Verilen Metin >>
- - - -
İktisadi çözüm nedir? ya da İktisat’ta çözüm nedir?
Öncelikle İktisat' ın bir sosyal bilim olduğunu belirtelim. İnsanla ilgilenir, toplumla ve insanlar arası ilişkilerle. Buradan insanların oluşturduğu kurumlar, kurumlar arası ilişkiler kavramlarına ulaşılır ve yavaş yavaş bir şey belirir fonda; ne o? Alt yapı.
Sosyoloji’de, İktisat’ta ya da tüm bilimlerin babası değil mi (ya da atası diyelim) Felsefe’de başlı başına bir kitabın konusu olabilecek bir kavram: “alt yapı”.
“Toplumda (bir ülkede, bir coğrafyada ve elbette organizasyonel bir yapıda) birbirini etkileyen alt yapı ve üst yapı katmanları vardır” kabulünden hareketle; ekonomik yapıyı, ilişkileri, üretim araçlarını içeren alt yapı kavramı esas itibariyle maddi unsurları ifade eder. İktisat elbette üst yapıyla da (Hukuk, Din, Siyaset) ilgilidir ama madem iktisadi yapı diyoruz, esas itibarıyla alt yapıyla haşır neşirdir. Peki İktisat, alt yapıyla ilgilenip; ekonomik yapıyı mercek altına alınca ne oluyor? Bir gün başlıktaki o soruyu soruyorlar: Çözüm ne? Özellikle az gelişmiş ülkelerde!
İktisadi çözüm çok zor bir konudur. Hiçbir bilimsel problemle kıyaslanmayacak kadar çok muğlak alanlar, geçilmez engeller barındırır bu yol. Bu nedenle net biçimde ‘şunu yaparsak işsizliği sıfırlarız’ ya da ‘faizleri şu seviyeye indirirsek üretimi/yatırımı zirveye taşırız’ gibi tekil pratik hatlardan söz edemeyiz. Yine de sorulur bu soru; çözüm ne?
Virüsü doktora soruyoruz, bulaşırsa ‘çöz şu işi’ diyoruz, doktor tetkik tedavi uyguluyor, virüsü yeniyoruz. Peki virüs salgın yapınca ne oluyor, yine doktora soruyoruz, ne olacak, çözebilir misin? Doktor çözebiliyor mu? Kimini evet kimini hayır! Yani ölçek büyüdükçe fen bilimlerinde de tümel başarıdan söz etmek güçtür. Fakat insanlık iflah olmaz (olmasın) bir iyimserlikle/umutla sorar: çözüm ne?
İktisatçıya da sorar, iktisatçı cevap verir. Makaleyle, gazeteyle, televizyonla yani bilimsel çalışmayla ya da kitle iletişim araçlarıyla …Akıllı iktisatçı spesifik bir problemde bile “ekonomi denge bilimidir”, "araçları şöyle kullanırsın, böyle kullanırsın, fazla kaçırırsan da azla yetinirsen de yanlış olabilir, her konuda dengeyi gözetmek ve orada kalmaya çalışmak gerekir.” minvalinde bir şeyler söyler ama halk sormaya devam eder, “çözüm ne o zaman”
- - - -
Kaynak Veriler >>

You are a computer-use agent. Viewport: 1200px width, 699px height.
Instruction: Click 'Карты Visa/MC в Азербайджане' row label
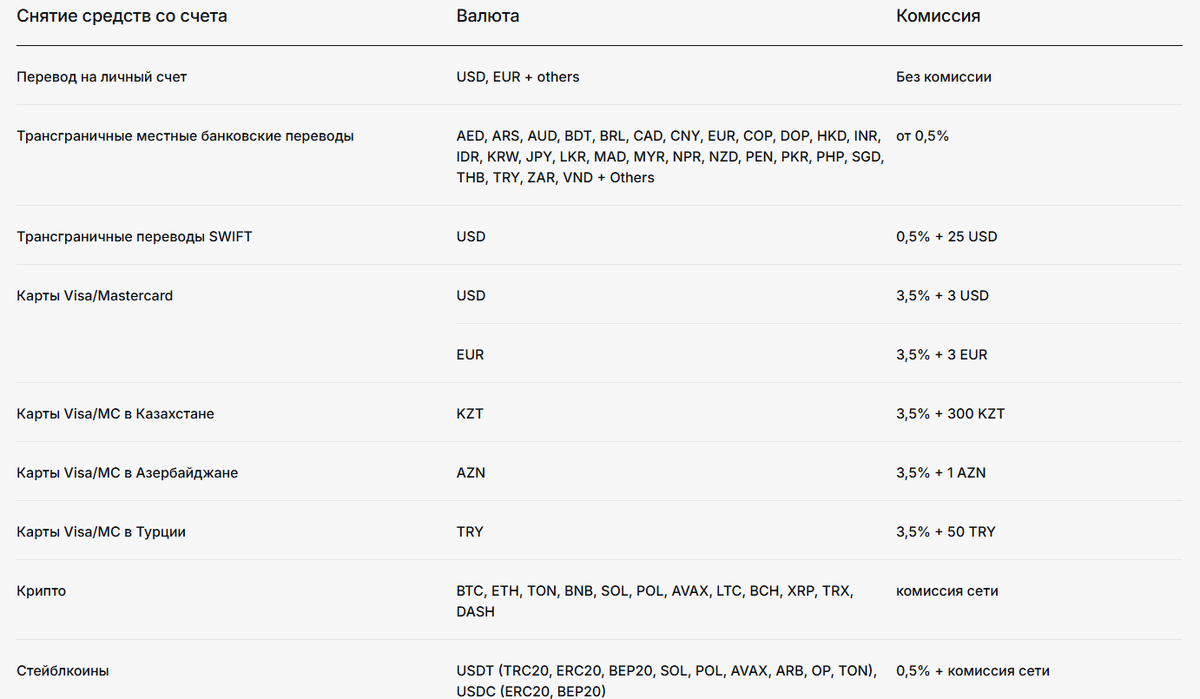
- - - -
Yapılacak Görevler >>
**1.** İktisadi çözüm metninde "Öncelikle İktisat' ın" ile "o? Alt yapı." arasındaki bölümü, bu iki ifade de dahil olmak üzere kelimesi kelimesine aktarın.
**2.** İktisadi çözüm metnine göre alt yapı kavramı esas itibarıyla neyi ifade eder?
**3.** İktisadi çözüm metninde "İktisadi çözüm çok zor bir konudur" sözleriyle başlayan paragrafı, temel bilgilerini koruyarak daha kısa biçimde yeniden yazın.
Satırların metinle herhangi bir ilgisi yoktur.

Görevlerin Cevapları >>
**1.**
Öncelikle İktisat' ın bir sosyal bilim olduğunu belirtelim. İnsanla ilgilenir, toplumla ve insanlar arası ilişkilerle. Buradan insanların oluşturduğu kurumlar, kurumlar arası ilişkiler kavramlarına ulaşılır ve yavaş yavaş bir şey belirir fonda; ne o? Alt yapı.

**2.** Maddi unsurları ifade eder.

**3.** İktisadi çözüm çok zor bir konudur. Hiçbir bilimsel problemle kıyaslanamayacak ölçüde muğlak alanlar ve geçilmez engeller içerir. Bu nedenle işsizliği sıfırlamak ya da faizleri indirerek üretimi veya yatırımı zirveye taşımak gibi tekil pratik hatlardan söz edilemez. Yine de çözümün ne olduğu sorulur.